Darpan News Desk IANS, 21 Apr, 2014 01:08 PM
    Narendra Modi is not far off the mark when he says that the May 16 results will be the Congress's worst.
     
    Drawing room and tea-stall chatter nowadays centres on whether the 128-year-old no longer a Grand Old Party will be able to reach the 100-seat mark in the 545-member Lok Sabha in which two MPs are nominated.
     
    It must be mortifying for the Congress that this figure has become something of a psychological marker. There will be a faint sigh of relief in its portals if the party can cross it, and a precipitous plunge into despair if it cannot.
     
    Yet, only three decades ago, when the party won 415 seats in 1984, few would have thought that such a low benchmark would become a crucial reference point for it.
     
    The only consolation for the Congress will be that such wild swings of fortune are not unknown in Indian politics.
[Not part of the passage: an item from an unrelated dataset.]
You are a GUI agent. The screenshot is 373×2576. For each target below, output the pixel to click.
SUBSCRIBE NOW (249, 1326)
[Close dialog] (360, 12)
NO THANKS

After all, the Bharatiya Janata Party (BJP), which is on the verge of recording its best ever performance, won only two seats in 1984.
     
    If anything, these fluctuations show that a stable two-party system is yet to emerge in the country, as in the West.
     
    For the Congress, however, the focus has to be on the post-poll scenario since a defeat is staring it in the face. More than the future of the party, its members and supporters must be wondering about the fate of the dynasty. Will it gradually fade away or will be it be able to lift itself by the bootstraps to face the challenges which it never anticipated ?
     
    Since four generations of the Nehru-Gandhi family - from Jawaharlal Nehru to Indira Gandhi, Rajiv and Sonia Gandhi and Rahul Gandhi - have been the mainstay of the Congress, it will not be easy for the party to cut its umbilical links all of a sudden.
     
    The expectation is that not only will the party men feel like orphans in the dynasty's absence, unable to think and decide for themselves, but that there will be no one to keep them from indulging in fratricidal warfare - a role which only the family was capable of playing.
     
     
    During the Congress's earlier periods of trouble, as the 1977 defeat in the aftermath of the Emergency, or the 1989 setback because of the Bofors howitzer scam, the party was fortunate in having charismatic family members like Indira and Rajiv to help it to claw back to power. If Rajiv hadn't been assassinated in 1991, it is quite possible that the Congress's 1991-96 stint would have been further prolonged.
     
    At present, however, neither Sonia nor her son, Rahul, can claim the kind of charisma and popularity for which Indira and Rajiv were known. To make matters worse, their economic outlook is not in sync with the post-liberalization India, where individual initiative has greater salience in an atmosphere of capitalist enterprise in contrast to the family's earlier emphasis on a public sector-driven controlled economy.
     
    Ironically, it is the Congress's arch-opponent, Modi, who has taken advantage of the prevailing mood of free enterprise although it is the Congress's prime minister, Narasimha Rao, who opened up the economy in 1991.
     
    Is the fact of Rao not being a family member (though a loyal Congressman) a cause of annoyance to the family's feudal instincts, making it virtually disown the economic reforms which he started?
     
    It is no secret that Sonia's disinterest in the reforms inhibited the Manmohan Singh government from energetically pushing them forward, thereby slowing down the growth rate in the last few years. The sluggishness could not but have pleased Aruna Roy, a member of the left-of-centre National Advisory Council (NAC) led by Sonia, who had been bemoaning the government's emphasis on growth.
     
    Since charisma is much more than just being good-looking, the family will have to come to grips with the changes that have taken place since Sonia learnt her first lessons in realpolitik in Indira's household and Rahul came of age. The major change is that socialism has become "outdated", as Manmohan Singh said, probably in sorrow, because the doctrine has a fairly high number of followers in India.
     
    They are present not only in the communist parties, but also in the academia and in the NAC. It is the "inputs" which this outfit gave to Sonia which derailed the reforms process. The Congress itself has a number of socialists in its ranks, including Defence Minister A.K. Antony and the Kerala unit, which refused to allow foreign investment in the retail sector in the state.
     
     
    If the Congress is to have some chance of success in the election after the forthcoming one, which may be earlier than in 2019, it has to pay heed to Amartya Sen's call for a right-wing, market-oriented, secular party. For an avowed leftist like the Nobel laureate to take this line is probably an appeal to the Congress.
     
    If the Congress pays no attention, the field will be left open for a right-wing, market-oriented party which cannot be called secular.